Писали о наших "связях", а всего и набралось бы с десяток приятелей-холостяков из былых однокашников да несколько новых знакомых из литературной среды; помню одно неуютное рождество, когда никого из друзей не было в городе и нам оказалось решительно некуда пойти. Центр, к которому мы могли бы прибиться, не находился, и тогда мы сами стали небольшим центром и понемногу сумели приспособить свою неуживчивую натуру к распорядку тогдашнего Нью-Йорка. Точнее сказать, Нью-Йорк забыл о нас и позволил нам существовать.
Я здесь рассказываю не о том, как менялся сам город, а о том, как менялось отношение к городу пишущего эти строки. Из сумятицы впечатлений 1920 года удержалось в памяти, как жаркой летней ночью я ехал по опустевшей Пятой авеню, взгромоздясь на крышу такси, как вместе с мечтательницей Кэй Лорел и Джорджем Джином Нэтэном завтракал в прохладном японском саду в "Рице", как писал ночи напролет, как переплачивал за плохонькие квартирки, как покупал великолепно выглядевшие машины, разваливающиеся на ходу. Был принят сухой закон, и появились первые подпольные кабачки; плавная походка вышла из моды; потанцевать лучше всего можно было в "Монмартре", где еще издали бросались в глаза светлые волосы Лилиан Тэшмен, порхающей по залу среди подвыпивших студентов.

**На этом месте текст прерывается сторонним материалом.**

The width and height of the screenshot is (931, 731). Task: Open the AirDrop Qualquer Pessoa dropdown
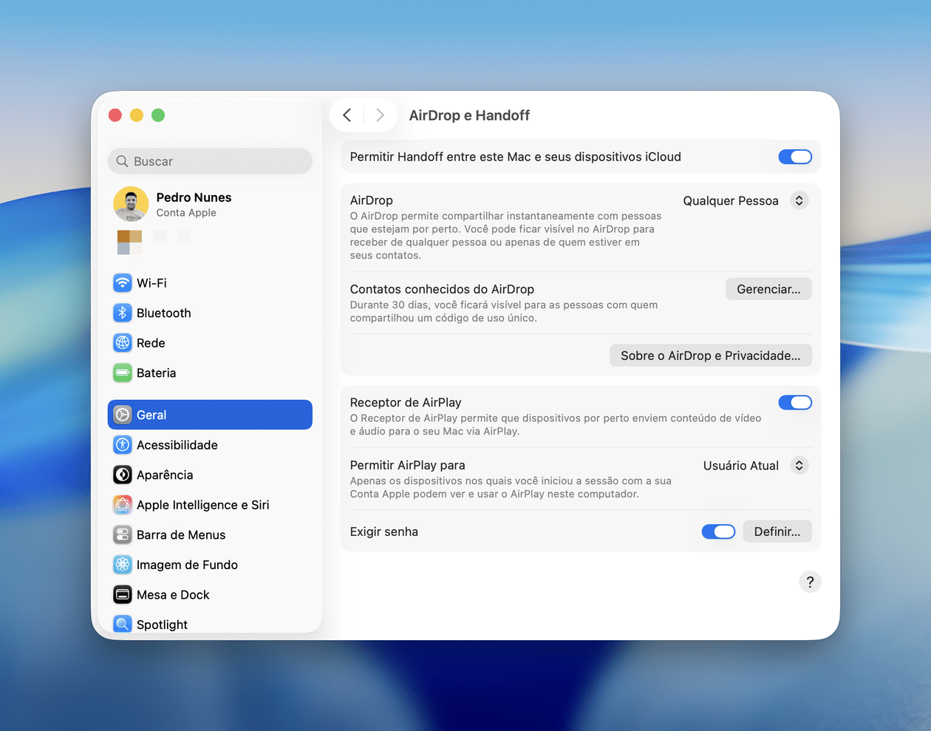pyautogui.click(x=746, y=200)
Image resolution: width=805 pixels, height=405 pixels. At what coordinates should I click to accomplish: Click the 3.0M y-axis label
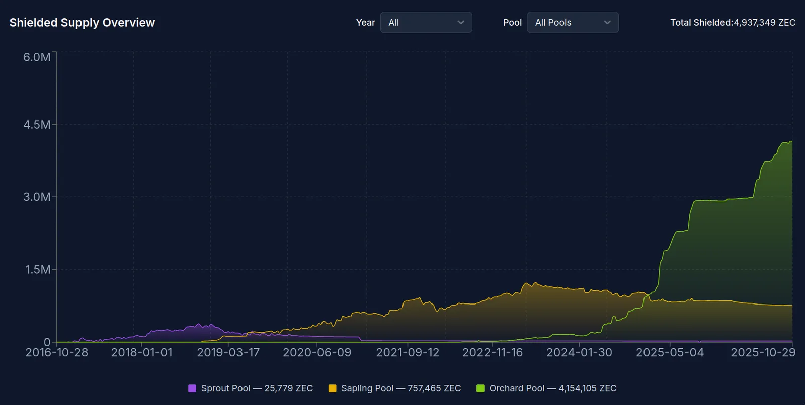[37, 197]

Самыми популярными пьесами были "Деклассированная" и "Любовь возвышенная и земная", а в "Полуночных шалостях" рядом с вами танцевала Мэрион Дэвис, и Мэри Хэй, живая, как ртуть, пела с хористками. Нам казалось, что все это течет мимо нас; быть может, таким же - чуждым - кажется все вокруг и каждому человеку. Мы чувствовали себя словно дети, попавшие в огромный, ярко освещенный, еще не обследованный сарай. Когда нас приглашали в студию Гриффита на Лонг-Айленде, мы начинали дрожать при виде лиц, таких нам знакомых по "Рождению нации"; позднее я понял, что в мире развлечений, которые поставлял всей стране Нью-Йорк, большей частью обитали и трудились люди одинокие и совсем не такие уж веселые. Актеры кино походили на нас тем, что тоже жили в Нью-Йорке и не становились частью его. Их жизнь сама по себе была довольно бессмысленной и лишенной центра; когда я первый раз разговаривал с Дороти Гиш, меня не покидало ощущение, что мы стоим вдвоем на Северном полюсе и идет снег. С той поры люди кино нашли для себя собственный дом, но не Нью-Йорку было суждено им стать.
Иногда мы со скуки начинали воспринимать свой город извращенно, как герои Гюисманса. Днем в одиночестве мы сидели по своим квартирам и жевали сандвичи с оливками, запивая их виски "Бушмилл" - подарком Зои Аткинс, а затем устремлялись в наш наново околдованный город, странными подъездами попадали в странные квартиры и метались от адреса к адресу на такси сквозь теплую ночь. Наконец-то Нью-Йорк и мы были нечто единое, мы тащили его за собой, в какую бы дверь ни вошли. Даже и теперь, когда я вхожу к кому-нибудь, нередко мне кажется, что я уже бывал здесь, а может быть, этажом выше или ниже - только вот когда это было? Возможно, в тот вечер, когда я смотрел в театре "Скандалы" и вздумал раздеться? Или в ту ночь, когда (как, к моему изумлению, сообщила утренняя газета) "Фицджеральд сбил с ног полицейского по эту сторону рая"? Я не умею восстанавливать ход событий по запомнившимся фрагментам, и напрасно я пытался дознаться, каким же образом дело, происходящее в Уэбстер-холле, приняло подобный оборот. Наконец, от этого времени я сохранил в памяти одну поездку на такси к концу дня, когда небо над высокими зданиями переливалось розовыми и лиловыми тонами. Я ехал и распевал во все горло, потому что у меня было все, чего я хотел, и я знал, что таким счастливым я уже Польше не буду никогда.